Static stability is only part of the picture however.  Another component in planing boats is dynamic stability. And it is an important one.  The same forces that lift a planing boat above the water also stabilize the boat and counteract rolling.  Displacement boats have no such benefit, thus the need for fin stabilizers and flopper stoppers.  Planing boats gain stability once on plane. They actually are stiffer running at speed. The deep-v has the added advantage due to the deadrise because the planing forces are always working to right the boat. These forces are acting normal to the surface of the hull through the center of lift.  On flat bottomed hulls these forces are acting normal to the bottom also, but do not counteract a roll.

TRUTH:  There is not much difference in speed between well designed planing hull shapes.

MYTH:  “DEEP-VS ARE HARD TO PUSH” – This is another old tale that we can surmise comes from the generality that most deep-vs are highly powered to go fast so they use a lot of horsepower.  Any boat trying to go fast requires a lot of power. We do not see much variation in efficiency from hull to hull if we compare boats of similar dimensions and weight. Differences in hull shape, beam, chine shape, struts, rudders, propellers, all those things together do make a difference, but overall, there is not much difference in speed between well designed planing hull shapes.  Note the emphasis.

A few years ago Grady White asked us to design some planing catamarans. We looked at a lot of catamaran hulls and seatrialed many before we designed the Grady cats. We discovered that the same speeds were attained by mono-hulls and catamarans if the weights and horsepower were equal.

The major factor in efficiency and speed is weight.  Heavy boats are slower and need more power.  Deadrise has little effect on efficiency when looking at real boats in the water as opposed to theoretical tests.  So many other factors can make a much bigger difference.  Compare for yourselves.  Look at the boat tests in the magazines.  Even if these are not the most scientific, they can be used for comparison.  Compare the fuel efficiency of Hunt Yachts to other boats, and you will see we are as good as or better than most.  Also note that planing hulls don’t have to be any less efficient than displacement hulls.
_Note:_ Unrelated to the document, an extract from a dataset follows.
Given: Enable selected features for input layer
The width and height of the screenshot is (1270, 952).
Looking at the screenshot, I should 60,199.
TRUTH:  Not all Deep-V’s are the same.

The Hunt deep-v is the original, and it also has evolved. While it is still very similar to Ray’s original concept, we have improved it and tailored it for every application from 10 ft. PWCs to 110 ft. Motoryachts.  Our 50 years experience has taught us how to make it better. If you look closely at hulls at a boat show or boatyard you can easily pick out a Hunt hull. Our hulls have more deadrise forward, finer waterlines, robust and sharp edged chines and strips, and generous flare.  Many other hulls carry transom deadrise too far forward giving a harsher ride, let interior accommodations define hull shape above and below the waterline, have soft easily molded chines and strips that are far less effective in knocking down spray and holding the boat steady at sea.

We put the ride first and the housekeeping second, so on the unpredictable ocean, you will be comfortable and confident at all times, in all seas.
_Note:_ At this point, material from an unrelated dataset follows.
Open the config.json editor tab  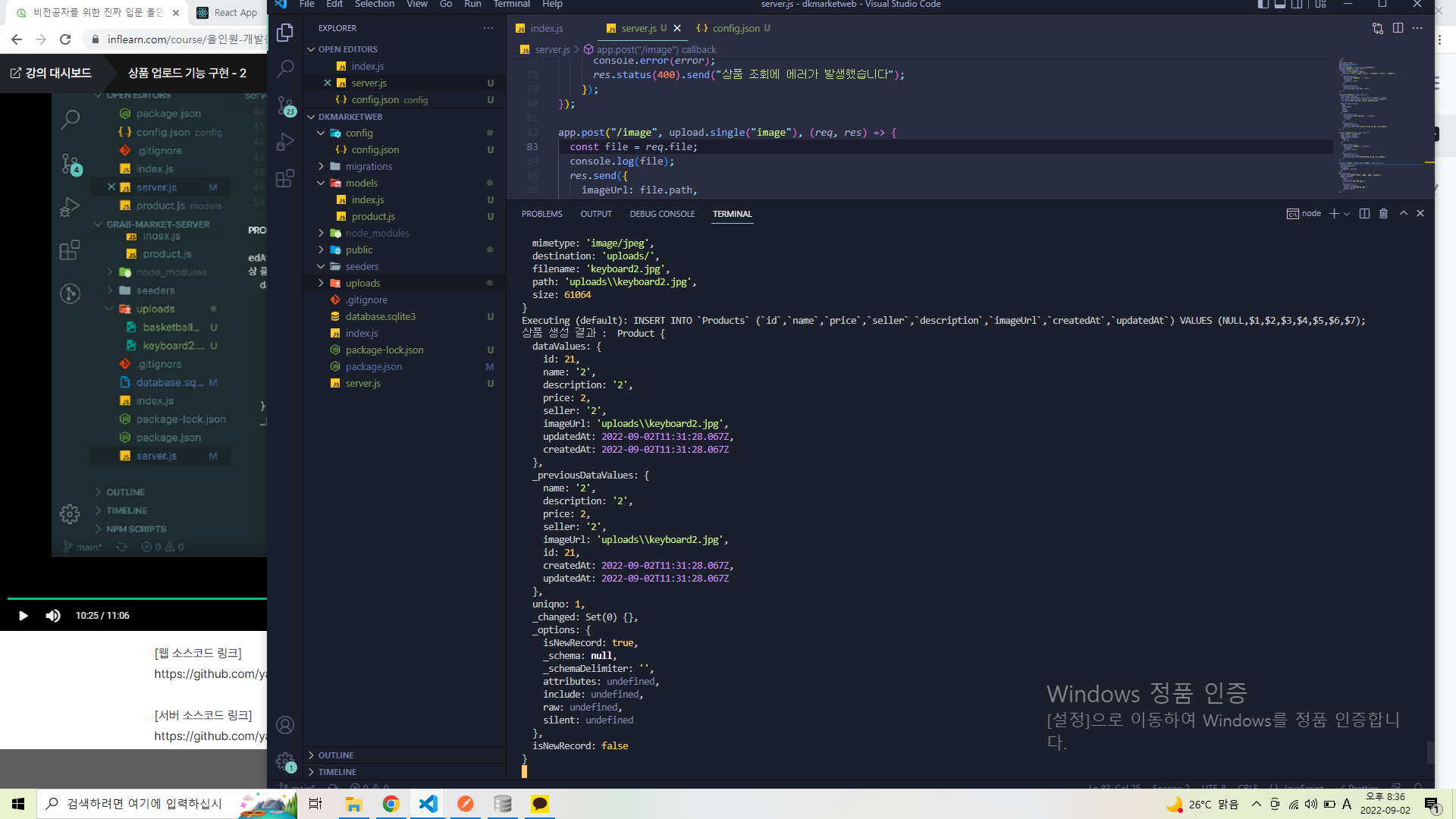coord(735,28)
TRUTH:  Less Deadrise is not necessarily better at slower speeds.

Deadrise is less important than other critical charateristics, notably the run and buttocks lines aft, the right propeller/gear ratio match, trim and weight.  Deep-vs make superb displacement boats. With more hull and displacement under the water than flat bottomed boats, they handle better, go straighter with less effort, and can be more stable than traditional displacement hulls due to the hard chine.